TASK STATEMENT - Below are records; extract exactly the lines from the one containing "Given: Click the Windows platform tag" through the last, both included, and keep the pictures out.

Top of RECORDS SHOWN

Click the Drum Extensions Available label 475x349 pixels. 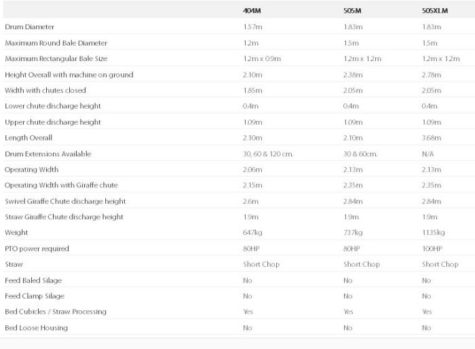click(x=48, y=153)
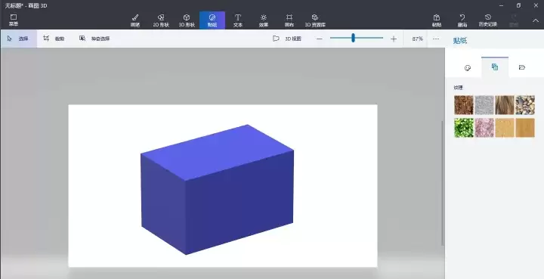
Task: Click the Select tool button
Action: [18, 39]
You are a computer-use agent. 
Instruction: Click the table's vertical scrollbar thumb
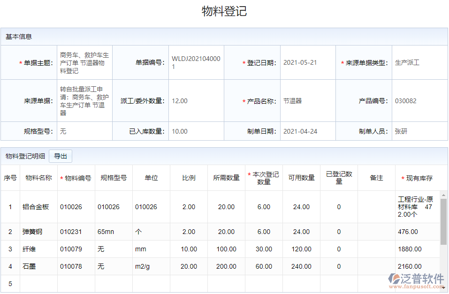[443, 220]
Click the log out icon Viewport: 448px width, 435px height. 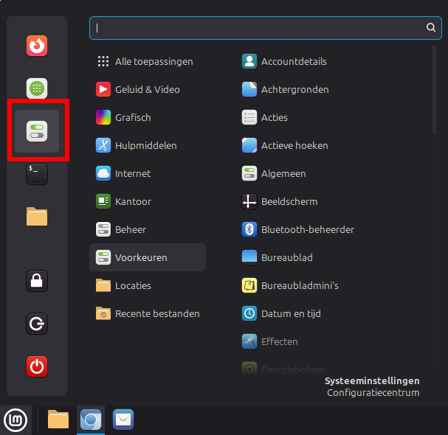37,323
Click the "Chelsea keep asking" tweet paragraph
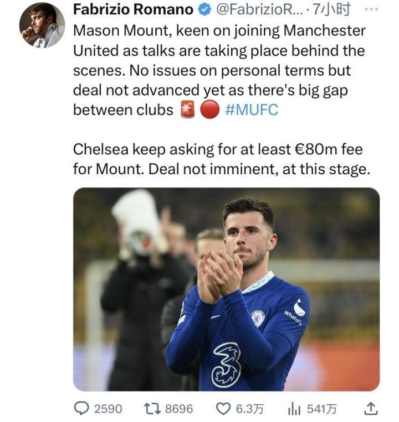The image size is (399, 422). (x=221, y=159)
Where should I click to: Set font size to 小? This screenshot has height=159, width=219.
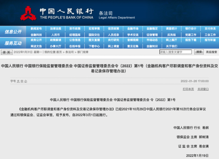[x=25, y=81]
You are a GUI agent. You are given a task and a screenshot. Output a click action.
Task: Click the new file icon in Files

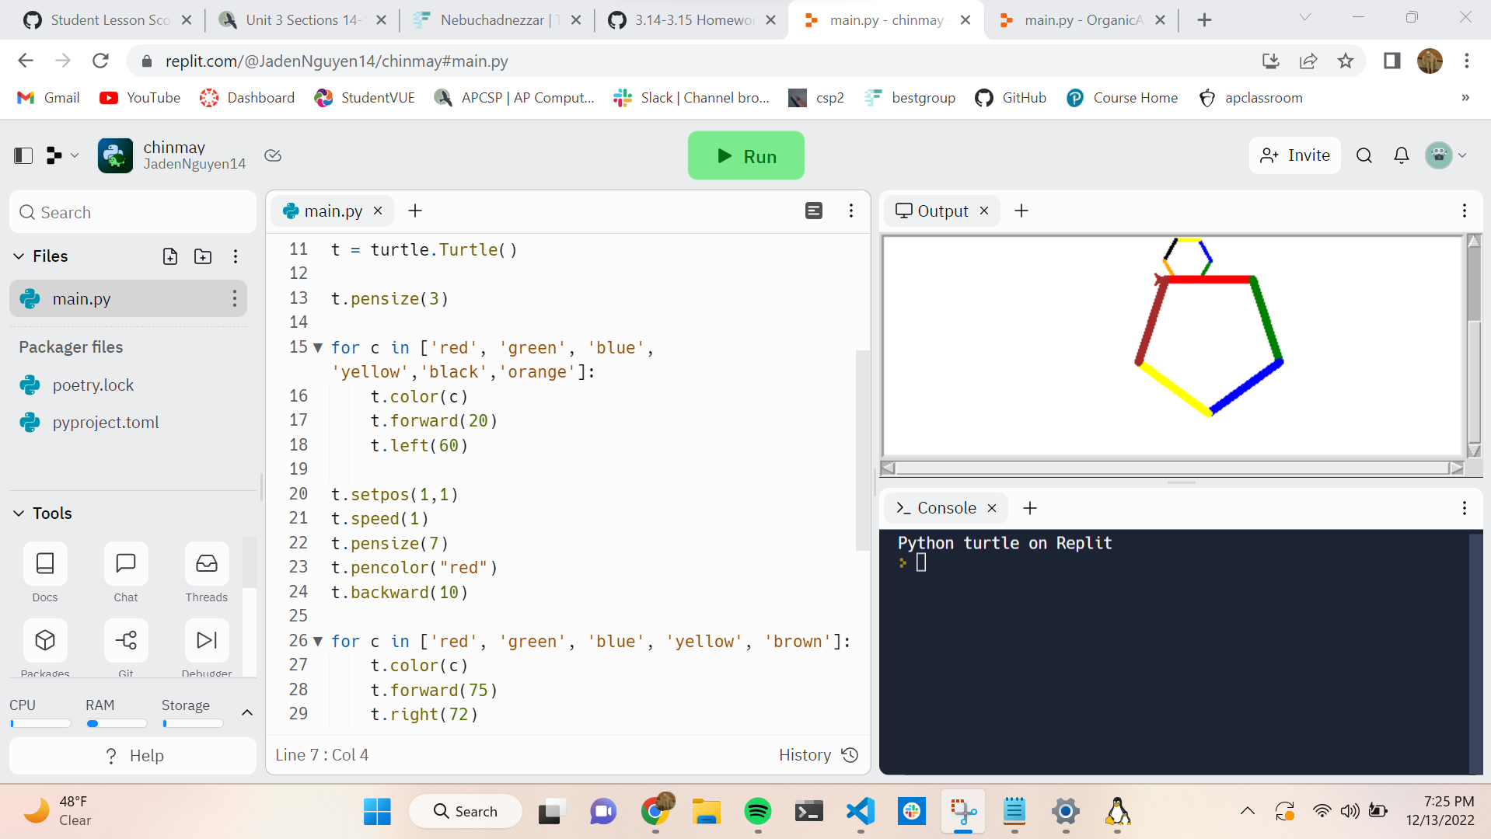[x=170, y=256]
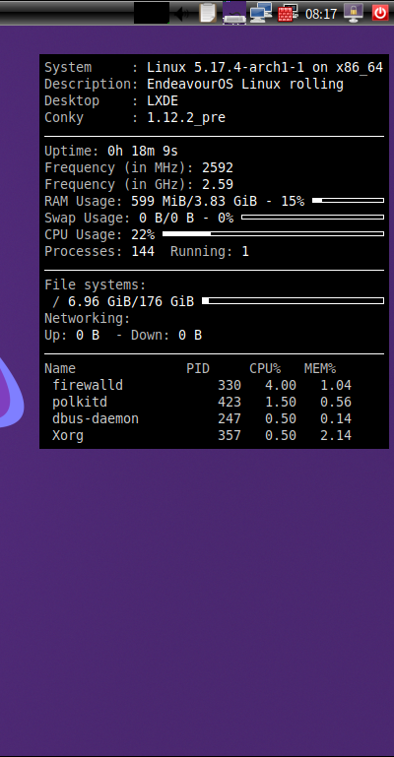The width and height of the screenshot is (394, 757).
Task: Click the red power logout button
Action: [x=380, y=13]
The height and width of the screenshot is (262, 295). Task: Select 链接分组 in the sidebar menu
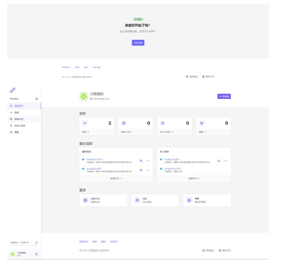[19, 119]
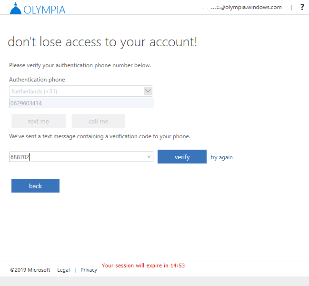Viewport: 309px width, 286px height.
Task: Click the OLYMPIA brand name text
Action: tap(45, 10)
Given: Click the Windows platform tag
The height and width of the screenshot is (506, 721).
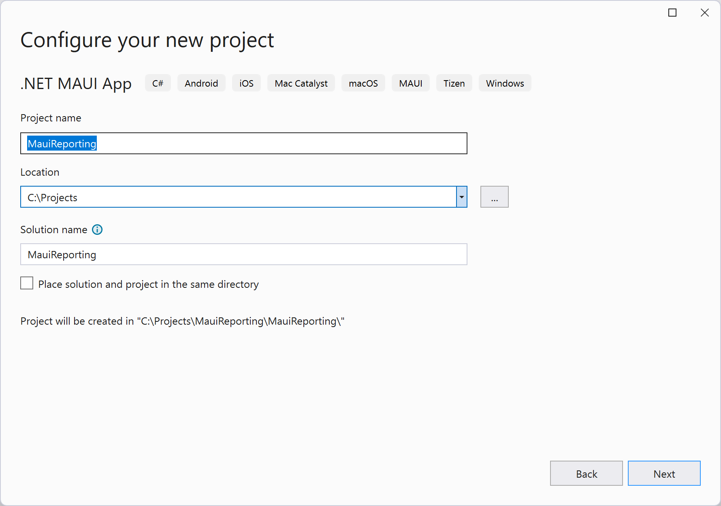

Bottom of RECORDS SHOWN

THE ANSWER -
Given: Click the Windows platform tag
The height and width of the screenshot is (506, 721).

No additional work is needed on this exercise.